# Raw records
------
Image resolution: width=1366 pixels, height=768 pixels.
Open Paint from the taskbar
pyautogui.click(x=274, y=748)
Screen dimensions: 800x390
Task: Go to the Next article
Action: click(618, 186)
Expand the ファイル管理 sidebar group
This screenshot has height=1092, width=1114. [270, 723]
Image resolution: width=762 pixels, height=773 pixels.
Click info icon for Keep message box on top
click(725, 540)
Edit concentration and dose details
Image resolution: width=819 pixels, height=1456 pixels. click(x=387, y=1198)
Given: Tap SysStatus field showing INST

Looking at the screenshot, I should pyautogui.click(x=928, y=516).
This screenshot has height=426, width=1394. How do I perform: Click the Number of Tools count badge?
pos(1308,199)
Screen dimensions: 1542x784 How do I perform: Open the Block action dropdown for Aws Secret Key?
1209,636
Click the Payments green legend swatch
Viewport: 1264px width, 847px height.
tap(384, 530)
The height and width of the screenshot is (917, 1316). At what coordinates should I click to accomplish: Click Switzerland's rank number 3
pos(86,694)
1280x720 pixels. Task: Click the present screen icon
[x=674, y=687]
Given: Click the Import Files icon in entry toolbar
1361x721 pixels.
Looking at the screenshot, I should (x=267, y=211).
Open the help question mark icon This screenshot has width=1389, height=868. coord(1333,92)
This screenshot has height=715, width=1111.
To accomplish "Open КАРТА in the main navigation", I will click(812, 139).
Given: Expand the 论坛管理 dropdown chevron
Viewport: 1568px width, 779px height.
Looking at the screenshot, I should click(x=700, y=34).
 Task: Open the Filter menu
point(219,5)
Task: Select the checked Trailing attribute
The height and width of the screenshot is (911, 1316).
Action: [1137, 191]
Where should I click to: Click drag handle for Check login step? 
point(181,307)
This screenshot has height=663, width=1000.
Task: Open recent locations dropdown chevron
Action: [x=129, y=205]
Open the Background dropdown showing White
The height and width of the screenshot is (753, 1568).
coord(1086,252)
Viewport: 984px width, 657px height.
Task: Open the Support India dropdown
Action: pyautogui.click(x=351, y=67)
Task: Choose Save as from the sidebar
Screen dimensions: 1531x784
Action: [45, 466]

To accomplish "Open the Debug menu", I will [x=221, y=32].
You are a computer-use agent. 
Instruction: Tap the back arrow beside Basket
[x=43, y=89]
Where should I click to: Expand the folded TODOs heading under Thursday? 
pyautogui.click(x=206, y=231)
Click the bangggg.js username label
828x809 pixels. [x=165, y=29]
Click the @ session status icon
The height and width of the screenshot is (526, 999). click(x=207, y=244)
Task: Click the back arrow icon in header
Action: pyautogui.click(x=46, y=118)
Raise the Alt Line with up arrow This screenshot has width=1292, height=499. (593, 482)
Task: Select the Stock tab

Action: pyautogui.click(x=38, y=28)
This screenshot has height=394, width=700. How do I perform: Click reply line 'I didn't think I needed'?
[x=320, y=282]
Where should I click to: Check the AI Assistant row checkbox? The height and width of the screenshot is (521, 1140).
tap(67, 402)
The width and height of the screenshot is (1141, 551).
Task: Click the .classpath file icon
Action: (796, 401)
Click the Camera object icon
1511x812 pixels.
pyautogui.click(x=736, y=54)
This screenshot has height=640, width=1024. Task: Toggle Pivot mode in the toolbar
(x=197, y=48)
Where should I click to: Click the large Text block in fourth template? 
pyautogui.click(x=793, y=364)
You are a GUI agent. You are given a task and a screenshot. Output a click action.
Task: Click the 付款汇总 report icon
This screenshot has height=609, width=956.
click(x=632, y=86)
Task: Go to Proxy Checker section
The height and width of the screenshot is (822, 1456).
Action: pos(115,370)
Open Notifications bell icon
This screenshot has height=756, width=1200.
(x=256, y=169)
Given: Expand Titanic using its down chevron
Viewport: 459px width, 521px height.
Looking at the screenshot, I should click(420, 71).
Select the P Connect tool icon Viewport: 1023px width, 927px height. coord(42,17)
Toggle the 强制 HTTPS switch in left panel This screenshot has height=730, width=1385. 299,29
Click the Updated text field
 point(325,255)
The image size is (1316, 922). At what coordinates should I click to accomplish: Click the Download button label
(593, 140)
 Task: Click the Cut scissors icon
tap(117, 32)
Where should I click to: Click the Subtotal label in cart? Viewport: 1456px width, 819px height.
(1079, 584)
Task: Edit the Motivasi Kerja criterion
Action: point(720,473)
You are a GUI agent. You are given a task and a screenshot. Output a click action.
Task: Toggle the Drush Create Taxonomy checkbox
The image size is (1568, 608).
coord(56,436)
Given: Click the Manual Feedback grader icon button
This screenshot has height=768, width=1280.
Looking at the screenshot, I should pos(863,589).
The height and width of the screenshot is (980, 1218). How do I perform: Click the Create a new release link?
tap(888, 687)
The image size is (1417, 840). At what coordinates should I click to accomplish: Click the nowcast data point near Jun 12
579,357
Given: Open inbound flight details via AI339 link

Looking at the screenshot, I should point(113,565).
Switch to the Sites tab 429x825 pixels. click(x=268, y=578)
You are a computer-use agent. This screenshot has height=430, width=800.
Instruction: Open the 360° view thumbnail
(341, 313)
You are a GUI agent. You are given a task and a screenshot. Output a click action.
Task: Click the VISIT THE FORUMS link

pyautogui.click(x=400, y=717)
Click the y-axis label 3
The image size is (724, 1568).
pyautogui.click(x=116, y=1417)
------
# What to work on
Reproduce all of the data above verbatim, line for line, altering nothing.

# Answer to this exercise
Image resolution: width=1366 pixels, height=768 pixels.
Open Paint from the taskbar
pyautogui.click(x=274, y=748)
Screen dimensions: 800x390
Task: Go to the Next article
Action: click(618, 186)
Expand the ファイル管理 sidebar group
This screenshot has height=1092, width=1114. [270, 723]
Image resolution: width=762 pixels, height=773 pixels.
Click info icon for Keep message box on top
click(725, 540)
Edit concentration and dose details
Image resolution: width=819 pixels, height=1456 pixels. click(x=387, y=1198)
Given: Tap SysStatus field showing INST

Looking at the screenshot, I should pyautogui.click(x=928, y=516).
This screenshot has height=426, width=1394. How do I perform: Click the Number of Tools count badge?
pos(1308,199)
Screen dimensions: 1542x784 How do I perform: Open the Block action dropdown for Aws Secret Key?
1209,636
Click the Payments green legend swatch
Viewport: 1264px width, 847px height.
tap(384, 530)
The height and width of the screenshot is (917, 1316). At what coordinates should I click to accomplish: Click Switzerland's rank number 3
pos(86,694)
1280x720 pixels. Task: Click the present screen icon
[x=674, y=687]
Given: Click the Import Files icon in entry toolbar
1361x721 pixels.
Looking at the screenshot, I should (x=267, y=211).
Open the help question mark icon This screenshot has width=1389, height=868. coord(1333,92)
This screenshot has height=715, width=1111.
To accomplish "Open КАРТА in the main navigation", I will click(812, 139).
Given: Expand the 论坛管理 dropdown chevron
Viewport: 1568px width, 779px height.
Looking at the screenshot, I should click(x=700, y=34).
 Task: Open the Filter menu
point(219,5)
Task: Select the checked Trailing attribute
The height and width of the screenshot is (911, 1316).
Action: [1137, 191]
Where should I click to: Click drag handle for Check login step? 
point(181,307)
This screenshot has height=663, width=1000.
Task: Open recent locations dropdown chevron
Action: [x=129, y=205]
Open the Background dropdown showing White
The height and width of the screenshot is (753, 1568).
coord(1086,252)
Viewport: 984px width, 657px height.
Task: Open the Support India dropdown
Action: pyautogui.click(x=351, y=67)
Task: Choose Save as from the sidebar
Screen dimensions: 1531x784
Action: [45, 466]

To accomplish "Open the Debug menu", I will [x=221, y=32].
You are a computer-use agent. 
Instruction: Tap the back arrow beside Basket
[x=43, y=89]
Where should I click to: Expand the folded TODOs heading under Thursday? 
pyautogui.click(x=206, y=231)
Click the bangggg.js username label
828x809 pixels. [x=165, y=29]
Click the @ session status icon
The height and width of the screenshot is (526, 999). click(x=207, y=244)
Task: Click the back arrow icon in header
Action: pyautogui.click(x=46, y=118)
Raise the Alt Line with up arrow This screenshot has width=1292, height=499. (593, 482)
Task: Select the Stock tab

Action: pyautogui.click(x=38, y=28)
This screenshot has height=394, width=700. How do I perform: Click reply line 'I didn't think I needed'?
[x=320, y=282]
Where should I click to: Check the AI Assistant row checkbox? The height and width of the screenshot is (521, 1140).
tap(67, 402)
The width and height of the screenshot is (1141, 551).
Task: Click the .classpath file icon
Action: (796, 401)
Click the Camera object icon
1511x812 pixels.
pyautogui.click(x=736, y=54)
This screenshot has height=640, width=1024. Task: Toggle Pivot mode in the toolbar
(x=197, y=48)
Where should I click to: Click the large Text block in fourth template? 
pyautogui.click(x=793, y=364)
You are a GUI agent. You are given a task and a screenshot. Output a click action.
Task: Click the 付款汇总 report icon
This screenshot has height=609, width=956.
click(x=632, y=86)
Task: Go to Proxy Checker section
The height and width of the screenshot is (822, 1456).
Action: pos(115,370)
Open Notifications bell icon
This screenshot has height=756, width=1200.
(x=256, y=169)
Given: Expand Titanic using its down chevron
Viewport: 459px width, 521px height.
Looking at the screenshot, I should click(420, 71).
Select the P Connect tool icon Viewport: 1023px width, 927px height. coord(42,17)
Toggle the 强制 HTTPS switch in left panel This screenshot has height=730, width=1385. 299,29
Click the Updated text field
 point(325,255)
The image size is (1316, 922). At what coordinates should I click to accomplish: Click the Download button label
(593, 140)
 Task: Click the Cut scissors icon
tap(117, 32)
Where should I click to: Click the Subtotal label in cart? Viewport: 1456px width, 819px height.
(1079, 584)
Task: Edit the Motivasi Kerja criterion
Action: point(720,473)
You are a GUI agent. You are given a task and a screenshot. Output a click action.
Task: Toggle the Drush Create Taxonomy checkbox
The image size is (1568, 608).
coord(56,436)
Given: Click the Manual Feedback grader icon button
This screenshot has height=768, width=1280.
Looking at the screenshot, I should pos(863,589).
The height and width of the screenshot is (980, 1218). How do I perform: Click the Create a new release link?
tap(888, 687)
The image size is (1417, 840). At what coordinates should I click to accomplish: Click the nowcast data point near Jun 12
579,357
Given: Open inbound flight details via AI339 link

Looking at the screenshot, I should point(113,565).
Switch to the Sites tab 429x825 pixels. click(x=268, y=578)
You are a computer-use agent. This screenshot has height=430, width=800.
Instruction: Open the 360° view thumbnail
(341, 313)
You are a GUI agent. You are given a task and a screenshot. Output a click action.
Task: Click the VISIT THE FORUMS link

pyautogui.click(x=400, y=717)
Click the y-axis label 3
The image size is (724, 1568).
pyautogui.click(x=116, y=1417)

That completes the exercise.